Politics Hampered War Against Insurgency Under Jonathan – Ex-CDS

Ola Sa'ad IbrahimA former Chief of Defence Staff (CDS), Admiral Ola Sa’ad Ibrahim (Rtd), has said the war against insurgency under the leadership of former President Goodluck Jonathan did not yield the desire result because it was politicized.
The former defence chief made the disclosure yesterday in an interview with journalists on the sidelines of a lecture he delivered at the National Defence College (NDC) Abuja, on Military Leadership and National Security.
Ibrahim, who was Chief of Naval Staff from 2010 to 2012 before he was elevated to Chief of Defence Staff (CDS), a position he held for 15 months, said: “In our time, there were so many distractions”.
He added that: “Up to the time the Commander in Chief then declared a State of Emergency, you will hear; we are negotiating here and there, please slow down, north eastern elders were worried; is it an army of occupation?”
The former defence chief noted that “Can you imagine fighting a war and the people you were trying to protect were thinking that soldiers out there on the streets of Maiduguri, were an army of occupation, which brought a lot of political dimension to the issues”.

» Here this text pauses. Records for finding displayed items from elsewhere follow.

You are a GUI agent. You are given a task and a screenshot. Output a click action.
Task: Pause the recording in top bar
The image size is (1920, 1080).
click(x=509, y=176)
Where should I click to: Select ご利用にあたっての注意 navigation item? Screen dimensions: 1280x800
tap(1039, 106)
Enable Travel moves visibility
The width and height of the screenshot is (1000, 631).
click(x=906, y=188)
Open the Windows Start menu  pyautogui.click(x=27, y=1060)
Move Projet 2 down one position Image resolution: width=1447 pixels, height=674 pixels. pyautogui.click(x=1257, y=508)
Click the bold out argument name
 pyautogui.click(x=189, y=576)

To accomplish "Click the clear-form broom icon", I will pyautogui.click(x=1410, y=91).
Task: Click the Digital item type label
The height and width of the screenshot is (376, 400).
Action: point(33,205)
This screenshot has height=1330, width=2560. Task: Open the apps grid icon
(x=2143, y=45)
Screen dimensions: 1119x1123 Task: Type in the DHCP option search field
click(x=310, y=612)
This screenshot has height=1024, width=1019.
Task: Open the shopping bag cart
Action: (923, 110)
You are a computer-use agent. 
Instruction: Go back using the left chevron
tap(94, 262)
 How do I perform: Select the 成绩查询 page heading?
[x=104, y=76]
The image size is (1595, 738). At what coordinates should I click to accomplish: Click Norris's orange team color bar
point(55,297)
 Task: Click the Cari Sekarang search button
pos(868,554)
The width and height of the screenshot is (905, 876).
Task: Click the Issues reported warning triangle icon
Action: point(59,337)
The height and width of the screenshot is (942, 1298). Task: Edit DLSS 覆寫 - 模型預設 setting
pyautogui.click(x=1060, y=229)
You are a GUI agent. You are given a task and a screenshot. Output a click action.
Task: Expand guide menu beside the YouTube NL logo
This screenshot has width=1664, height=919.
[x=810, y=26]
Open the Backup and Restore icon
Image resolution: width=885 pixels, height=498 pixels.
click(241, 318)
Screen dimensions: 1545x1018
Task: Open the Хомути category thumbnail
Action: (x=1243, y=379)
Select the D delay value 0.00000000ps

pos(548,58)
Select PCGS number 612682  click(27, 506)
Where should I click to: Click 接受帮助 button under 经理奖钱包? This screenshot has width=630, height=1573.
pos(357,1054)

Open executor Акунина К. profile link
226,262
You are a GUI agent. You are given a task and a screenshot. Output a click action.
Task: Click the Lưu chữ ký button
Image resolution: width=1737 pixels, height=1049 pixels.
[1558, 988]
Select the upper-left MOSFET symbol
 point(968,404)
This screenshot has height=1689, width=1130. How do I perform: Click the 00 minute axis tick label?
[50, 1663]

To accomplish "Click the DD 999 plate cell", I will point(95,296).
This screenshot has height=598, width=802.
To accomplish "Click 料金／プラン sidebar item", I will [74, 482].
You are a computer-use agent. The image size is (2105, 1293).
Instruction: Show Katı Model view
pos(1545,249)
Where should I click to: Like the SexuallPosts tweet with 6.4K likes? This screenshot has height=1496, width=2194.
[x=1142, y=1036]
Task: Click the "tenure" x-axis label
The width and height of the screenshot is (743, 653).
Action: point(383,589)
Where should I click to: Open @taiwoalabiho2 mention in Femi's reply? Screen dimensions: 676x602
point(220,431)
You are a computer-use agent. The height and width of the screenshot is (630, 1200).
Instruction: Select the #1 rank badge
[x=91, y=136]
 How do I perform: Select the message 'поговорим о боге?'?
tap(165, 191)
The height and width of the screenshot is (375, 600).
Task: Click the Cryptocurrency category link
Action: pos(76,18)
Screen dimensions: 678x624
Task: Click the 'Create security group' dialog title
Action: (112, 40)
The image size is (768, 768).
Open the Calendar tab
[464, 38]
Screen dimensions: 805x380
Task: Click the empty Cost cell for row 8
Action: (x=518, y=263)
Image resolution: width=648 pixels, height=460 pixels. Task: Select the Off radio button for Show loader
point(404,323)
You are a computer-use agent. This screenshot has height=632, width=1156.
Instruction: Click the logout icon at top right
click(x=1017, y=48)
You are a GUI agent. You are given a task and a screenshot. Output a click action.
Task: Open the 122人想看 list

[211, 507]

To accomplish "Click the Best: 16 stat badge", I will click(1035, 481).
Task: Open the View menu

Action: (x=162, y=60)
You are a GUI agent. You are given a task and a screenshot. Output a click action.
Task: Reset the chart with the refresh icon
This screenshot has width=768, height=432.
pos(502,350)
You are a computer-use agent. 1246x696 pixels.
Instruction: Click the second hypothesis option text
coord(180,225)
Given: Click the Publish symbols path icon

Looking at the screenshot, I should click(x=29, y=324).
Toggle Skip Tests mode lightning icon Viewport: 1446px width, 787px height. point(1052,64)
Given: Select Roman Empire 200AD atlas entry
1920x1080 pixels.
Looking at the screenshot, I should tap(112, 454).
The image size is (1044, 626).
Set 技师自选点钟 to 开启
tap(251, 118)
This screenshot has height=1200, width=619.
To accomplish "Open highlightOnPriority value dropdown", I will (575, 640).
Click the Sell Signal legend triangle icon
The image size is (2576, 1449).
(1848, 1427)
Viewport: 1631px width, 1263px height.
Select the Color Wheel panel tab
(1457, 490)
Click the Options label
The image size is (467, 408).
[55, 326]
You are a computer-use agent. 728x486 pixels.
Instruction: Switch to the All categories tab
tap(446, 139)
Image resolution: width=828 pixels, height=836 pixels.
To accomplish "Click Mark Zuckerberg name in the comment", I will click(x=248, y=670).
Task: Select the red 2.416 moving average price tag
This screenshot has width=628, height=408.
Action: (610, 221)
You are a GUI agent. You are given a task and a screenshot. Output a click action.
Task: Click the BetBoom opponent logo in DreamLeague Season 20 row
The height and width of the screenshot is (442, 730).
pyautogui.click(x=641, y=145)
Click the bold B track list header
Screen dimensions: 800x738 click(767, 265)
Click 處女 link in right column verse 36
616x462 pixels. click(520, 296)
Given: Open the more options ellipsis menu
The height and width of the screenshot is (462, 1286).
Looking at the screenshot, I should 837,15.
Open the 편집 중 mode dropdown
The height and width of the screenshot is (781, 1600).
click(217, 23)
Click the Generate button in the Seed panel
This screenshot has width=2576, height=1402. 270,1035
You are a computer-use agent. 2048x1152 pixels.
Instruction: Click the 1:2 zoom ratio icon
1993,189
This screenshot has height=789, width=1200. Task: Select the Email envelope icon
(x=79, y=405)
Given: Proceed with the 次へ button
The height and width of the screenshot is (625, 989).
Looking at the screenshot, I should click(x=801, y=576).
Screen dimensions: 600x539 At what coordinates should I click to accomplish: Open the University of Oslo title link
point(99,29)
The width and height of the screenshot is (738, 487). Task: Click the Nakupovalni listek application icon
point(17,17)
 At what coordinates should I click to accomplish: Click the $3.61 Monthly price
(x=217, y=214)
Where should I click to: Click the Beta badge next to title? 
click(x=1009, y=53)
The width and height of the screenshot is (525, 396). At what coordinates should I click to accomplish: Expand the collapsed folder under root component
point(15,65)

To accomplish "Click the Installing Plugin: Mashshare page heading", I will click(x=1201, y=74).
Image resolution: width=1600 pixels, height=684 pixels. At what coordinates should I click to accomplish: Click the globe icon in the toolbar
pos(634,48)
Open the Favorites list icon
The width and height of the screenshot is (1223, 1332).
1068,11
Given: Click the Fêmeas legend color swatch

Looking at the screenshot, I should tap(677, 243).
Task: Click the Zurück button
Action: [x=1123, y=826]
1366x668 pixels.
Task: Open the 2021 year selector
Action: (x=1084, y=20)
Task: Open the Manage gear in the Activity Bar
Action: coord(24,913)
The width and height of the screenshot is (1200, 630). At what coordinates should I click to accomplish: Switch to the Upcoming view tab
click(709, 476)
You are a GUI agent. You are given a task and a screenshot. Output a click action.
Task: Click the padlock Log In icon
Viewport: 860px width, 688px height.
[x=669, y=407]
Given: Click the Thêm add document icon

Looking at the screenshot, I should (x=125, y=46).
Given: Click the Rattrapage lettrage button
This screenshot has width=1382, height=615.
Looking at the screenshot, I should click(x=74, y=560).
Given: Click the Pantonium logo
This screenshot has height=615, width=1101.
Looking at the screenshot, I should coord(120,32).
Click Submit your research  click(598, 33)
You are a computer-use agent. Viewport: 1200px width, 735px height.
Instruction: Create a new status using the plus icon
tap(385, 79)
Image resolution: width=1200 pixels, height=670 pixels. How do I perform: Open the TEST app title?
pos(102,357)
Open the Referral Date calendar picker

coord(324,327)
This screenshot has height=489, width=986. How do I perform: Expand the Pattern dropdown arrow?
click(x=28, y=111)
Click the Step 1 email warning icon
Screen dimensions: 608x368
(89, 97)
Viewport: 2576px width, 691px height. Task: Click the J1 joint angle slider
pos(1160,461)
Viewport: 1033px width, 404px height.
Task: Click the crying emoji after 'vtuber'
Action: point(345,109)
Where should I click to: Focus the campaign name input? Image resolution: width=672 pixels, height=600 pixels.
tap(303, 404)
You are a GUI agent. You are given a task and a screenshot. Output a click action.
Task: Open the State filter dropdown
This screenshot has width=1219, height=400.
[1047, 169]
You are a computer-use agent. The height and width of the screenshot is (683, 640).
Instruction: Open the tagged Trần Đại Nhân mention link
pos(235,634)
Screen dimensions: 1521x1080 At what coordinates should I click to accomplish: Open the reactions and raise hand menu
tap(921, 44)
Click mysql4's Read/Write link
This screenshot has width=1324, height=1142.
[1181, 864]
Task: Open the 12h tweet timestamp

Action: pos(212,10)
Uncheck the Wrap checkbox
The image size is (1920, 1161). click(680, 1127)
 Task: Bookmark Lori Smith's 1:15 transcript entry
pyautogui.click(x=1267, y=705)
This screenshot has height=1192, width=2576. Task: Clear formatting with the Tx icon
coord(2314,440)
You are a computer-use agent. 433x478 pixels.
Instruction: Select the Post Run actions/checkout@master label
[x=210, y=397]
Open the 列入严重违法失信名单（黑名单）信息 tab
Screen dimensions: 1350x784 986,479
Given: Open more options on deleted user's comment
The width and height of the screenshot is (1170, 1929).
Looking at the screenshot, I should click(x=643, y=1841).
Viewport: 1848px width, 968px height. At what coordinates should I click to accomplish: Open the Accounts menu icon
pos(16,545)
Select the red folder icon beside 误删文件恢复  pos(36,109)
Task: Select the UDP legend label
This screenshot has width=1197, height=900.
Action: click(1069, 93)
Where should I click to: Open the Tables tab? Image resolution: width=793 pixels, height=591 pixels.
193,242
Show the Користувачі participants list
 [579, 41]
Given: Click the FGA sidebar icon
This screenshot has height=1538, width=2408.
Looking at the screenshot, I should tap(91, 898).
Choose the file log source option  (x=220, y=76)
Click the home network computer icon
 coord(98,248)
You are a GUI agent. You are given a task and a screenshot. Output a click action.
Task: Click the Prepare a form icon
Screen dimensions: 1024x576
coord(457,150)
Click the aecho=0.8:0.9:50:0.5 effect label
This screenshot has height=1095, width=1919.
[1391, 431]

According to him, when the political dimension, coupled with several other policy choices were introduced, “The result was what we saw. When the state of emergency was declared, I thought there was a little celebration, all be it not for long, because the political dimension was like giving you a job and tying your hand behind your back”.
He also said: “besides the resources to take on such challenges were neither here nor there, to the level one would have expected, we were not prepared for the nature of the insurgency, even our procurement processes were tailored towards or heavier on conventional warfare”.
He noted that the military spent time redefining the nature of the enemy; “see it was a strange thing isn’t it, yeah fine, you could read on the pages of the newspaper that Boko Haram was sitting in the back of a motorcycle and spraying bullets into a market, and there were suicide bombers right here in Abuja isn’t it?”
Ibrahim said the armed forces spent so much time on the containment of Boko Haram insurgents from a conventional point of view and it couldn’t solve the problem.